Out-Law News 2 min. read

New measures needed to increase number of women in banking management, says EBA


The European Banking Authority (EBA) has called for additional measures to boost the number of women working at managerial level in European banking.

In a report on diversity in the banking profession, the EBA said that diversity varies significantly between EU countries, but gender diversity is lacking across the board.

Representation of women at management level is still "very low", it said, with just 13.6% of management and 18.9% of supervisory roles respectively filled by women.

Under EU legislation all credit institutions and investment firms are required to put a policy in place to promote diversity in management, but only 35% of those companies have already done so and only two thirds promote gender diversity, the EBA said.

The EBA also looked at diversity in terms of age, educational and professional background, and geographical provenance. Diversity of age was only of concern in a "limited number" of institutions, while geographical provenance was an issue only for some large international banks.

Diversity in education and professional background was found to be well developed in many institutions. 

The report is based on data from 873 institutions from 29 EU and European Economic Area countries, covers credit institutions of different sizes as well as investment firms, and represents 14.3% of the 6,103 institutions in those countries, the EBA said.

Employment law expert Linda Jones of Pinsent Masons, the law firm behind Out-Law.com said: "Since January 2014, EU financial institutions have been obliged under CRD IV to have diversity targets for their boards and to publish both the targets and policies for achieving them. However, these rules are buried deep in the small print of CRD IV and have had very little profile, so it’s not surprising that the EBA’s report has found that women are still under represented at senior levels in the banking sector. In the UK, a recent report by Jayne-Anne Gadhia highlighted the fact that women make up only 14% of executive committee memberships in the financial services sector."

"This week, the UK government announced that 72 firms have now signed up to the government-backed Women in Finance Charter,  which came out of the Gadhia review and which commits financial sector employers to linking bonus pay to meeting gender targets," Jones said.

The UK Treasury announced the charter in March. The signatories have agreed that bonuses paid to senior executives will be linked to their firms' performance against internal targets to improve gender diversity among senior staff.

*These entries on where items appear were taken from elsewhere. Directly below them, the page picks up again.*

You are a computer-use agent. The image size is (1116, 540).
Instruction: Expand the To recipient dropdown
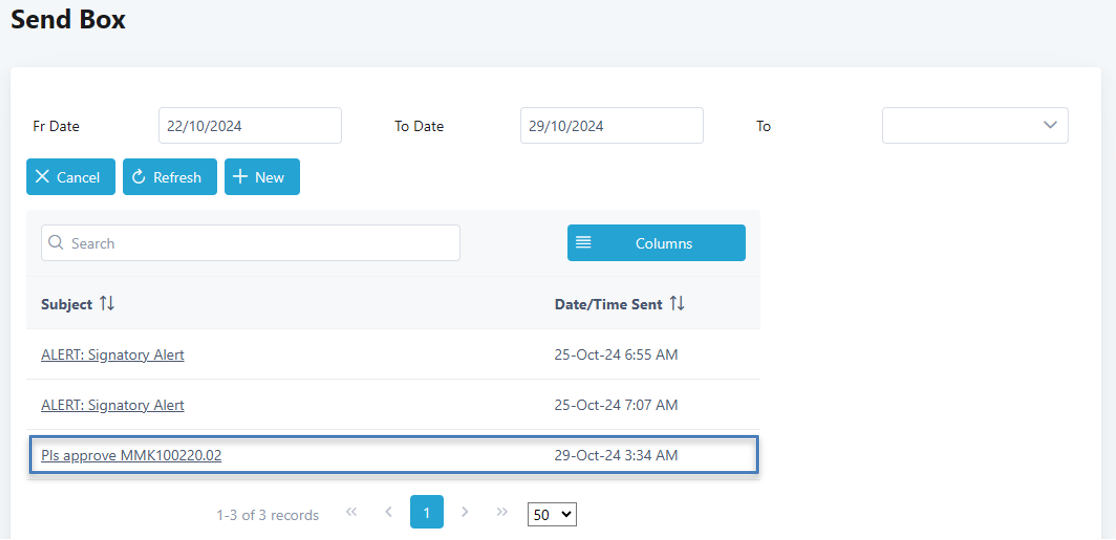pyautogui.click(x=975, y=126)
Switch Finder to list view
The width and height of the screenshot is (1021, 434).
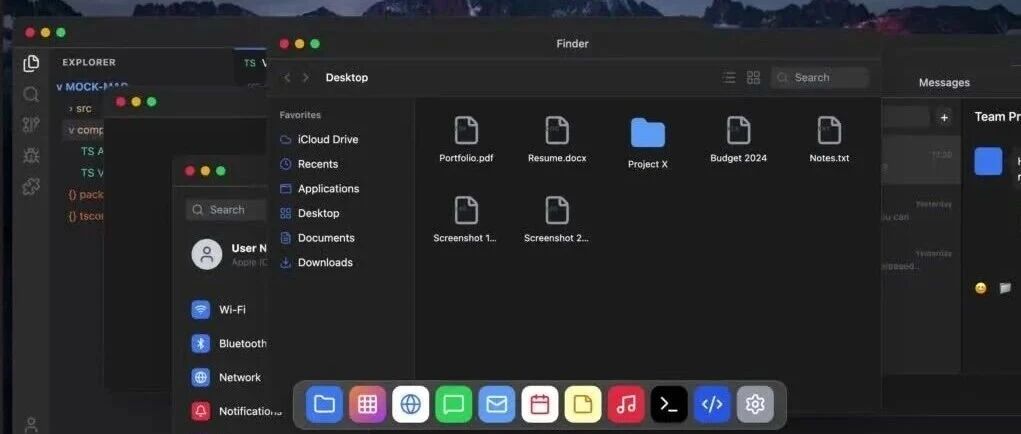[729, 77]
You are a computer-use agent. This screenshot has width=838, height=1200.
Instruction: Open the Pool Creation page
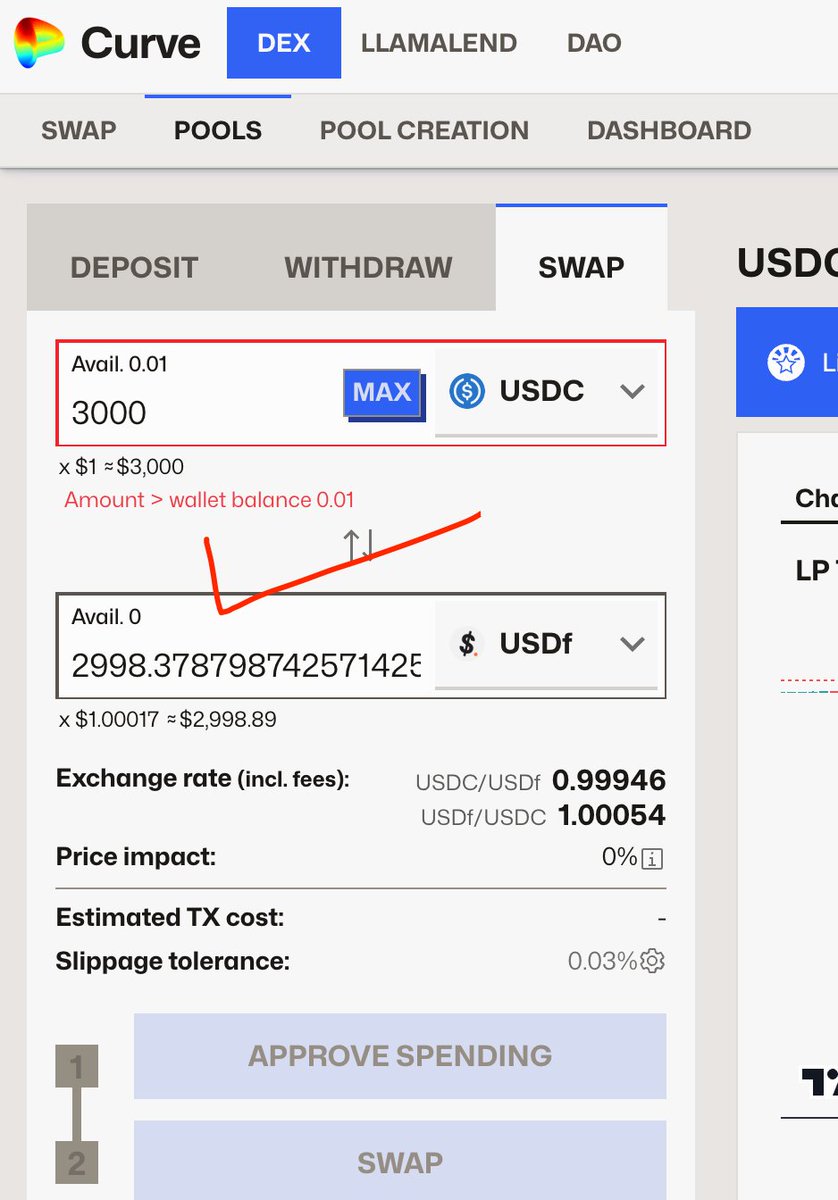(x=424, y=130)
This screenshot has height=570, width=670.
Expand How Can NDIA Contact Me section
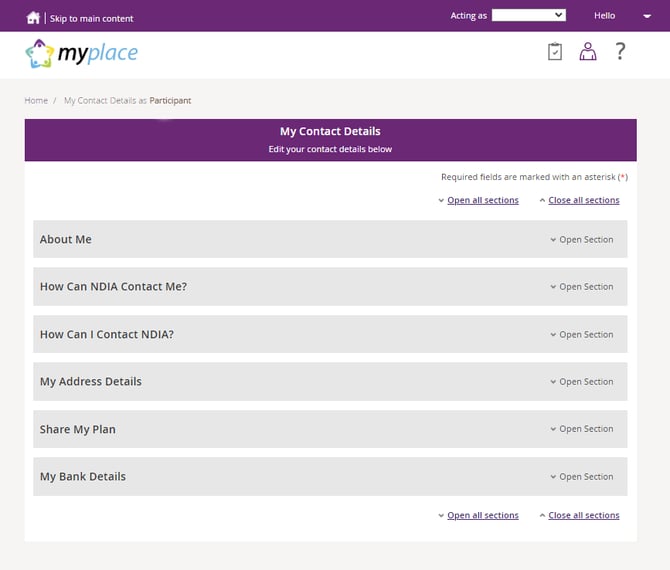coord(585,287)
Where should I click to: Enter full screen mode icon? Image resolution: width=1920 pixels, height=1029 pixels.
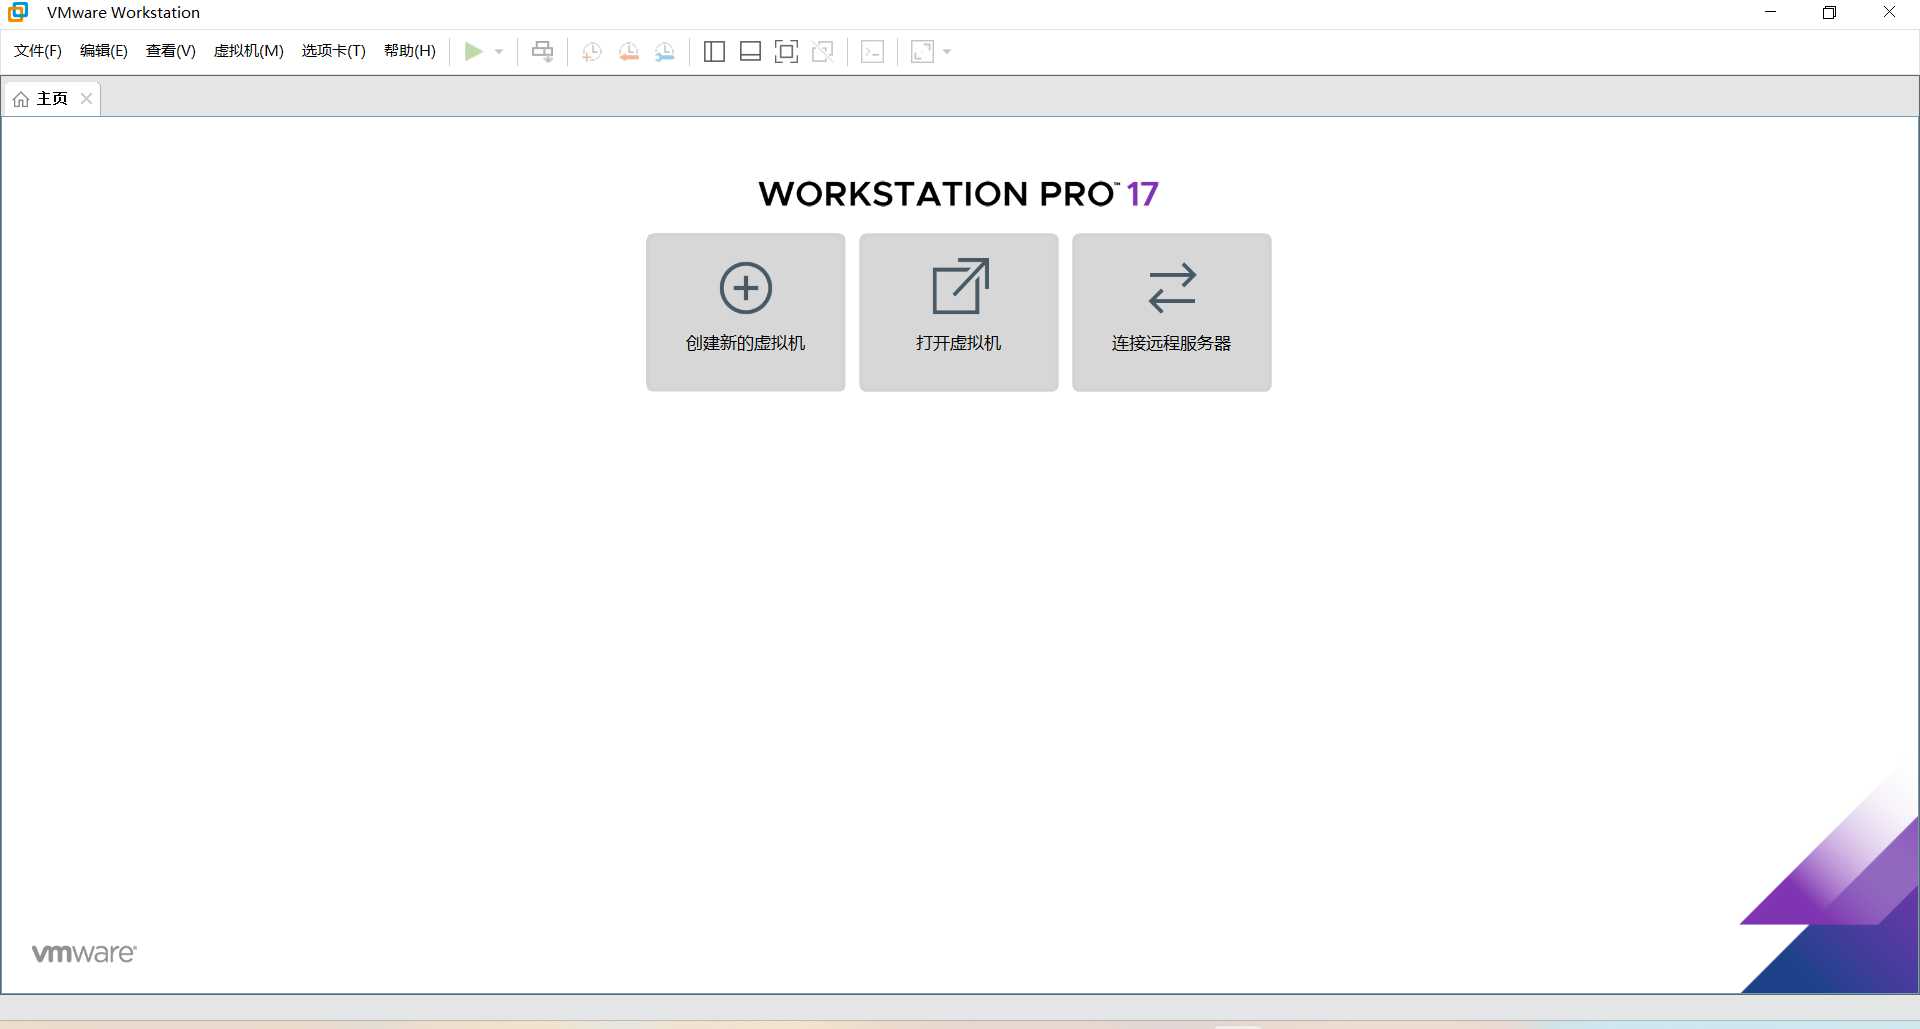[787, 52]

"The signatories will no doubt also be mindful of the UK legislation on gender pay gap reporting, which comes into effect next year and which will require large employers to publish details showing the gap in pay between male and female employees, including in relation to bonuses and the proportion of men and women they have in each pay quartile," Jones said. "Clearly, unless the number of women in senior positions improves, financial services sector employers will have the potential embarrassment of publishing data that shows a significant pay gap between the genders."

"It may be that a number of factors are now coming together to put gender parity at the top of strategic priorities in a way that hasn’t happened until now. However, even if financial institutions are now willing to prioritise this issue, the culture change needed to make it happen will not take place overnight, so it may be a number of years before any significant progress is made," Jones said.

"Aspirations for greater diversity at a senior level in the business world, and the expected benefits from achieving that, of course apply across all sectors and not only to financial services. Just before the EBA published its report, a review led by Sir Philip Hampton and Dame Helen Alexander announced a new target of 33% women boards across the whole FTSE 350 by 2020, supported by a better 'pipeline' for the development of female business leaders," she said.

The FTSE 350 initiative has been supported by the UK government, the Investment Association and the Equality and Human Rights Commission.